26. Apparatus as defined in claim 25, further comprising a DVD player coupled to the encoder node for providing the video signal for distribution.

27. Apparatus as defined in claim 25, further comprising a camera coupled to the encoder node for providing the video signal for distribution.

28. Apparatus as defined in claim 25, further comprising a vehicle navigation system coupled to the encoder node for providing the video signal for distribution.

29. Apparatus as defined in claim 25, wherein the encoder node comprises a video analog-to-digital converter for converting the video signal to image data, a digital signal processor for performing the three-dimensional discrete cosine transform and for processing the coefficients to provide the encoded bit sequence, and a network driver device for transmitting the encoded bit sequence on the network.

30. Apparatus as defined in claim 25, further comprising a video display screen coupled to the decoder node for displaying the received video signal.

31. Apparatus as defined in claim 30, further comprising an audio device coupled to the decoder node.

32. Apparatus as defined in claim 25, wherein the decoder node comprises a network driver device for receiving the encoded bit sequence, a digital signal processor for decoding the encoded bit sequence to provide digital values and a video digital-to-analog converter for converting the digital values to the received video signal.

33. Apparatus as defined in claim 25, wherein the network comprises an optical fiber bus system.

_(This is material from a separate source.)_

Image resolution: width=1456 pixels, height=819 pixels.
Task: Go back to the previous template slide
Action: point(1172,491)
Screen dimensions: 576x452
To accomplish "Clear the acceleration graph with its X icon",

34. Apparatus as defined in claim 25, wherein the network comprises an electrical bus system.

35. An encoder node for interfacing a video source to a network, comprising: a video analog-to-digital converter for converting a video signal to image data; a digital signal processor including means for performing a three-dimensional discrete cosine transform on the image data to provide a three-dimensional matrix of coefficients and means for processing the coefficients to provide an encoded bit sequence; and a network driver device for transmitting the encoded bit sequence on the network.

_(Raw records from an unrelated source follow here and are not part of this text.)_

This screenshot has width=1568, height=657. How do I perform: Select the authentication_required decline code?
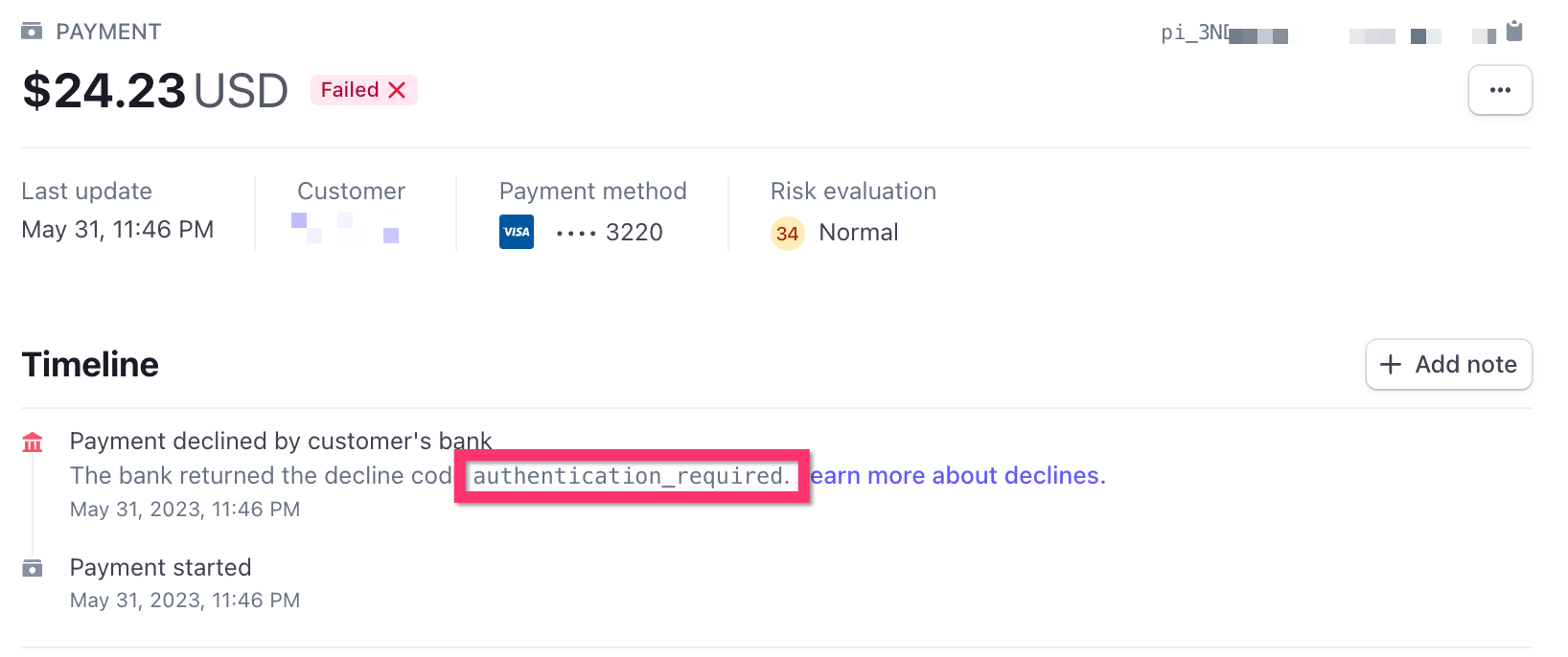pos(632,476)
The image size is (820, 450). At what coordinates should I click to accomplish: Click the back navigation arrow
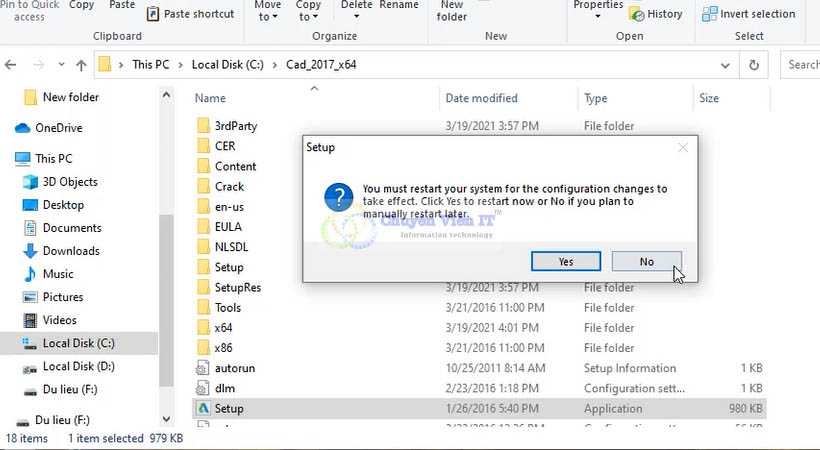click(11, 65)
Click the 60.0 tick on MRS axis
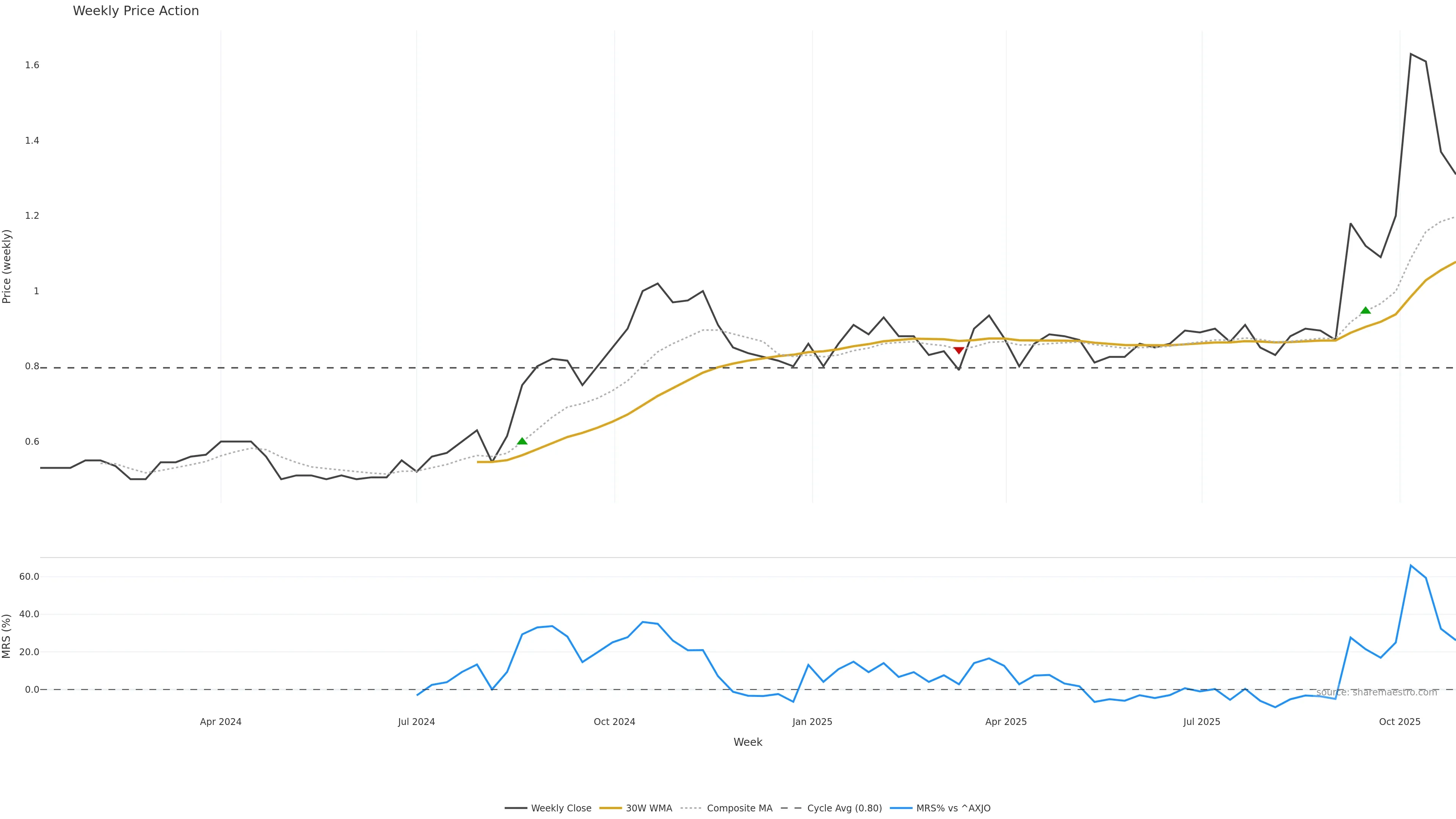Viewport: 1456px width, 819px height. pyautogui.click(x=30, y=576)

36. An encoder node as defined in claim 35, wherein the means for performing includes means for dividing the image data into sub-blocks, and means for performing a three-dimensional discrete cosine transform on the image data in each of the sub-blocks to provide, for each of the sub-blocks, a three-dimensional matrix of sub-block coefficients.

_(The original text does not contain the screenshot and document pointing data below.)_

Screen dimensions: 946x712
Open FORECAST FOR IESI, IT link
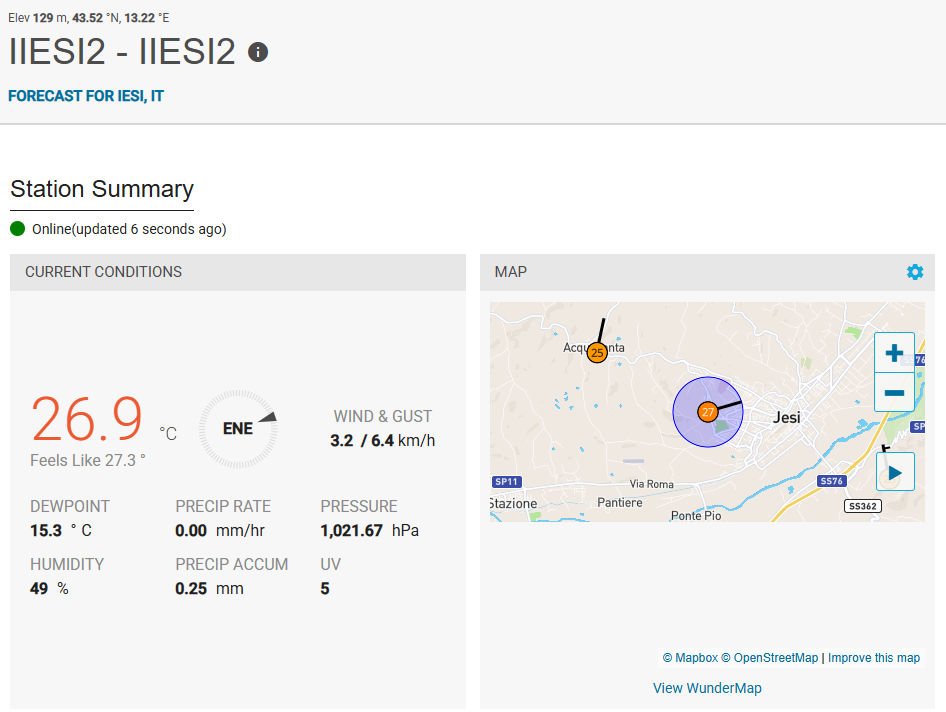(86, 96)
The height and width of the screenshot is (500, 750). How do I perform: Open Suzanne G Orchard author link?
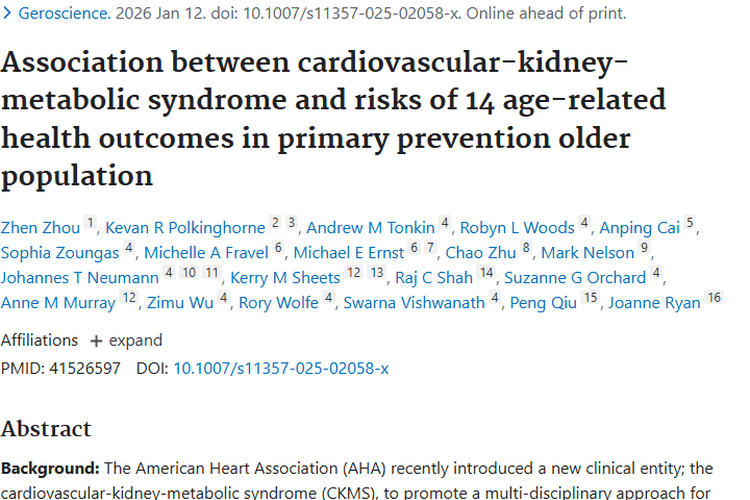coord(575,278)
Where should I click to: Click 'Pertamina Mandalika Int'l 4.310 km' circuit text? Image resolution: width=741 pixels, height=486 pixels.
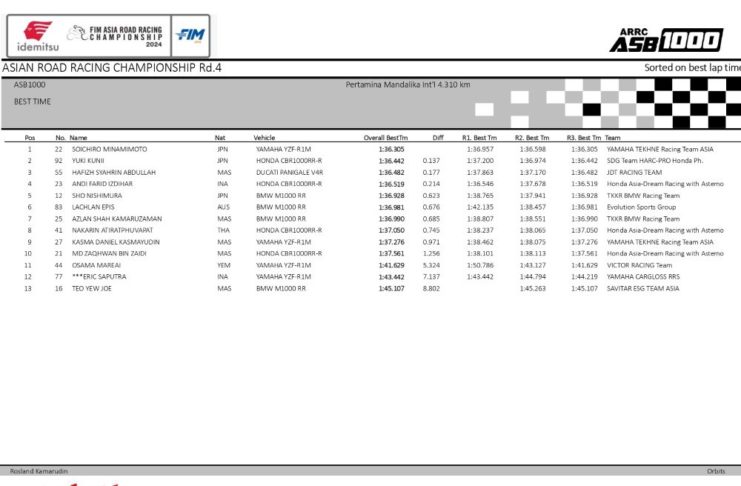(407, 85)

37. An encoder node as defined in claim 36, wherein the means for processing comprises means for quantizing the sub-block coefficients to provide quantized coefficients, means for arranging the quantized coefficients in accordance with a scan table to provide ordered coefficients and means for variable length encoding of the ordered coefficients to provide the encoded bit sequence.

38. Apparatus for distributing video signals in a vehicle, comprising: a network for distributing data in the vehicle; a first encoder node coupled to the network for receiving a first video signal from a first video source, for performing a three-dimensional discrete cosine transform on image data derived from the first video signal to provide a three-dimensional matrix of coefficients and for processing the coefficients to provide a first encoded bit sequence, wherein the image data derived from the first video signal comprises a first image frame sequence having a first depth; a first decoder node coupled to the network for decoding the first encoded bit sequence to provide a first received video signal; a second encoder node coupled to the network for receiving a second video signal from a second video source, for performing a three-dimensional discrete cosine transform on image data derived from the second video signal to provide a three- dimensional matrix of coefficients and for processing the coefficients to provide a second encoded bit sequence, wherein the image data derived from the second video signal comprises an image frame sequence having a second depth; and a second decoder node coupled to the network for decoding the second encoded bit sequence to provide a second received video signal.

39. Apparatus as defined in claim 38, wherein the second depth is different from the first depth.